------ Excerpt provided ------

TVM starts at line 1 and finishes at line 40.

1. Store 4 of the following 5 variables, using appropriate cash flow conventions as follows:

n STO 1 --- Number of compounding periods
i STO 2 --- Interest rate (periodic) expressed as a %
PV STO 3 --- Present Value
PMT STO 4 --- Periodic Payment
FV STO 5 --- Future Value

Store the appropriate value (1 for Annuity Due or 0 for Regular Annuity) as
B/E STO 6 --- Begin/End Mode. The default is 0 for regular annuity or End Mode.

2. Store the register number X containing the floating variable to the indirect storage register as X STO I.

3. f SOLVE A

Example from the HP-15C Advanced Functions Handbook - Page 145 and Page 151

"Many Pennies (alternatively known as A Penny for Your Thoughts):

A corporation retains Susan as a scientific and engineering consultant.
Her fee is one penny per second for her thoughts, paid every second of every day for a year.
Rather than distract her with the sounds of pennies dropping, the corporation proposes to deposit them for her into a bank account.

------

• [What this exercise asks]:
(A) Reproduce verbatim the portion of the HP-15C TVM excerpt that opens with the words containing "n STO 1 --- Number" and closes with "or End Mode.".
(B) Extend the HP-15C TVM excerpt, picking up right after its final sentence about depositing the pennies into a bank account.

------ Material ------

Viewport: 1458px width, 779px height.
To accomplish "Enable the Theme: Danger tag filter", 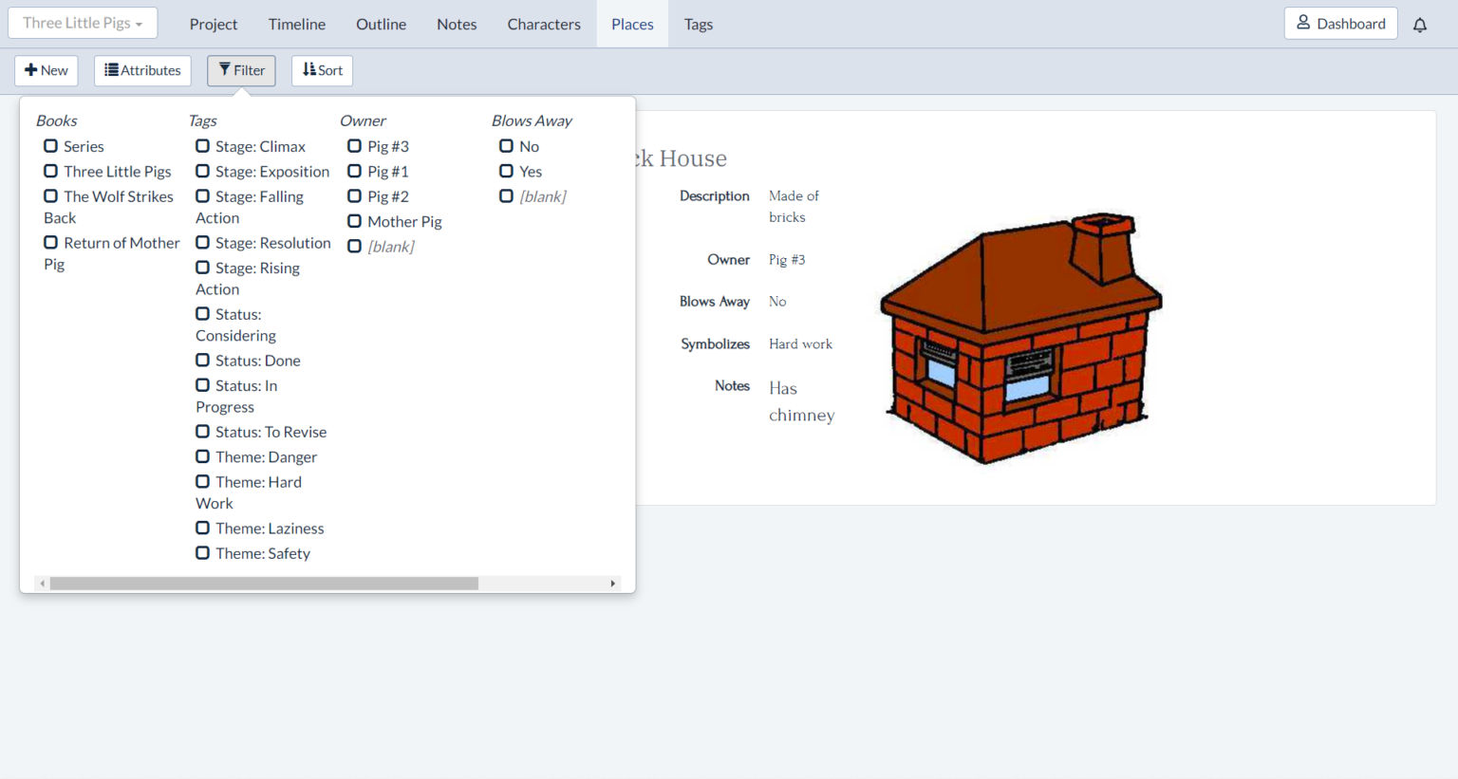I will (202, 456).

------

• [Solved problems]:
(A)
n STO 1 --- Number of compounding periods
i STO 2 --- Interest rate (periodic) expressed as a %
PV STO 3 --- Present Value
PMT STO 4 --- Periodic Payment
FV STO 5 --- Future Value

Store the appropriate value (1 for Annuity Due or 0 for Regular Annuity) as
B/E STO 6 --- Begin/End Mode. The default is 0 for regular annuity or End Mode.

(B)
Interest accrues at the rate of 11.25 percent per annum compounded every second.
At year's end these pennies will accumulate to a sum

total = (payment) x ((1+i/n)^n-1)/(i/n)

where payment = -$0.01 = one penny per second. Note that, by convention, payment is negative and income is positive.
i = 0.1125 = 11.25 percent per annum interest rate,
n = 60 x 60 x 24 x 365 = number of seconds in a year.

Using her HP-15C, Susan reckons that the total will be $376,877.67.
But at year's end the bank account is found to hold $333,783.35 .
Is Susan entitled to the $43,094.32 difference?"

31,536,000 STO 1
(11.25/31,536,000) STO 2
0 STO 3
-0.01 STO 4
5 STO I
f SOLVE A

The HP-15C now gives the correct result: $333,783.35.

Thanks to Thomas Klemm for debugging the routine.
The code has been edited to reflect Thomas' suggested changes.

Jeff Kearns

The hyperbolic sine in this program calculates ex-1 more accurately using 2.sinh(x/2).ex/2 from this reference by Thomas Klemm (Post #14).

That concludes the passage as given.